▸ Work instructions:
How many lines below include the word "Bookmark"? State that number and nothing else.

(Stored items)
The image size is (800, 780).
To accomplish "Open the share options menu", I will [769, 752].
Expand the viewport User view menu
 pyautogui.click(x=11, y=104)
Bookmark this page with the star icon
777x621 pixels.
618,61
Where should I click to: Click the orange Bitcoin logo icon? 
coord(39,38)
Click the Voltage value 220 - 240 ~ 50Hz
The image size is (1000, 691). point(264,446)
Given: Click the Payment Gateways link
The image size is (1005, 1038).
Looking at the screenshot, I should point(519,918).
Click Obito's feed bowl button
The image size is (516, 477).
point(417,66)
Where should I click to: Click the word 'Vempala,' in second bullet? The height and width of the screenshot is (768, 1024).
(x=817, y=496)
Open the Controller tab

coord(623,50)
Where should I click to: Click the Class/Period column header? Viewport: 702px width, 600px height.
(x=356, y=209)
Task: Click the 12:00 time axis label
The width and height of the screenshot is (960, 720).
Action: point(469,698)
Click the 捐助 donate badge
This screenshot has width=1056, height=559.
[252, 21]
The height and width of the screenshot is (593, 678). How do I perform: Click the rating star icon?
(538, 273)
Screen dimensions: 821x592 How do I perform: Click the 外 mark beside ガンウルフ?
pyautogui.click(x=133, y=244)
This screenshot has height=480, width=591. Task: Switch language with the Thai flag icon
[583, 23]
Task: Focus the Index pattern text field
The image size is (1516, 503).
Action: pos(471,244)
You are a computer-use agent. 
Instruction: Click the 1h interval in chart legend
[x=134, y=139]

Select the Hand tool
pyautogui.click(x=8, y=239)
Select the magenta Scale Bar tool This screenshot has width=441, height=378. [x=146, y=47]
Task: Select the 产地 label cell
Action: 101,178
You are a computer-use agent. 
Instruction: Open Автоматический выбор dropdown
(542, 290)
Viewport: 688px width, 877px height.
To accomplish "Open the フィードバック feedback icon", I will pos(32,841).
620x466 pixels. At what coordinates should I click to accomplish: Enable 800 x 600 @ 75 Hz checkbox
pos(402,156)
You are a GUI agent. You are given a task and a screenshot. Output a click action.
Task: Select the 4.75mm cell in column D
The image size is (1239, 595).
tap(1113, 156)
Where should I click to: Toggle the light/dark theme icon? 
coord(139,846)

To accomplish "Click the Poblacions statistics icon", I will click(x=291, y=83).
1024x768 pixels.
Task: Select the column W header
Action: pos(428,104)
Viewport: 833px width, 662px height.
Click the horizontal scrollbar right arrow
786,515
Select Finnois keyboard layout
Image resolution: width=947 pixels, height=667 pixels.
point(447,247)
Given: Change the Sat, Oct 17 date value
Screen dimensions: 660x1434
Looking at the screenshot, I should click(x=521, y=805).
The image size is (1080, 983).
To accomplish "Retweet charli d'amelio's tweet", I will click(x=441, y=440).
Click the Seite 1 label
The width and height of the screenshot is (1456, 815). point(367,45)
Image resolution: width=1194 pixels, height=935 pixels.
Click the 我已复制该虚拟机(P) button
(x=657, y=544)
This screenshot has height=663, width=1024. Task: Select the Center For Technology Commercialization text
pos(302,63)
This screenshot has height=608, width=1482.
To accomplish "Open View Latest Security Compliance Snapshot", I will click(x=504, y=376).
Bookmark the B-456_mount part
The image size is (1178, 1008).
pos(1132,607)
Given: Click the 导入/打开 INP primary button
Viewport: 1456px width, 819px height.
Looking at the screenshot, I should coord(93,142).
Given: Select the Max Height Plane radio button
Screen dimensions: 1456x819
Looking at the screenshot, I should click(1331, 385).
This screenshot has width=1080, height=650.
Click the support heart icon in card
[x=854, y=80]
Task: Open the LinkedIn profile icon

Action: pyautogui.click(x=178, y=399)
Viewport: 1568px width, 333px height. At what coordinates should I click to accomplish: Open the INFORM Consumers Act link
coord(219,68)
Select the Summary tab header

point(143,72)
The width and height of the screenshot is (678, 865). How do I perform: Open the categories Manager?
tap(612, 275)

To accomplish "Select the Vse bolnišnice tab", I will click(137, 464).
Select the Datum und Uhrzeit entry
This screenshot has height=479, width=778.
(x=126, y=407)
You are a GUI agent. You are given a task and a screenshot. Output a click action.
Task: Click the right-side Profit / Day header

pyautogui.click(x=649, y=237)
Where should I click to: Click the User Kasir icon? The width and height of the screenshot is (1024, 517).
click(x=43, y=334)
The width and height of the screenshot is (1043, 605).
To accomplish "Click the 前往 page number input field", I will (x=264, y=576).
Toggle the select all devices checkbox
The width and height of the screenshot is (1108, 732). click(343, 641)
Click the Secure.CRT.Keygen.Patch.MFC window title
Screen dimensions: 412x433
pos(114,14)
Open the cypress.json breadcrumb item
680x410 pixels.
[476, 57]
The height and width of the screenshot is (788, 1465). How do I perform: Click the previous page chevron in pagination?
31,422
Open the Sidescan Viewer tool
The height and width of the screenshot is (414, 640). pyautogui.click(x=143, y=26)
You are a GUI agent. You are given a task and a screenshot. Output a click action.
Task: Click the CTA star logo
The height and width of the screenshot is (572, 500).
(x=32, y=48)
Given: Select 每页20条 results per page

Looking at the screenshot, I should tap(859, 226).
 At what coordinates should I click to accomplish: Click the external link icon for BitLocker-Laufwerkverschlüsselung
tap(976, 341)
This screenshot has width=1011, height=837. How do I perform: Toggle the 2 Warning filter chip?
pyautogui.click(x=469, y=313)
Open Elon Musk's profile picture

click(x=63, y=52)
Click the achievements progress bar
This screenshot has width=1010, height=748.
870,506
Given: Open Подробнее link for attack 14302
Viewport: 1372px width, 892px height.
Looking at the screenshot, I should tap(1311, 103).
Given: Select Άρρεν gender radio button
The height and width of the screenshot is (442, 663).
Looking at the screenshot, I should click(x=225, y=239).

▸ Output below:
2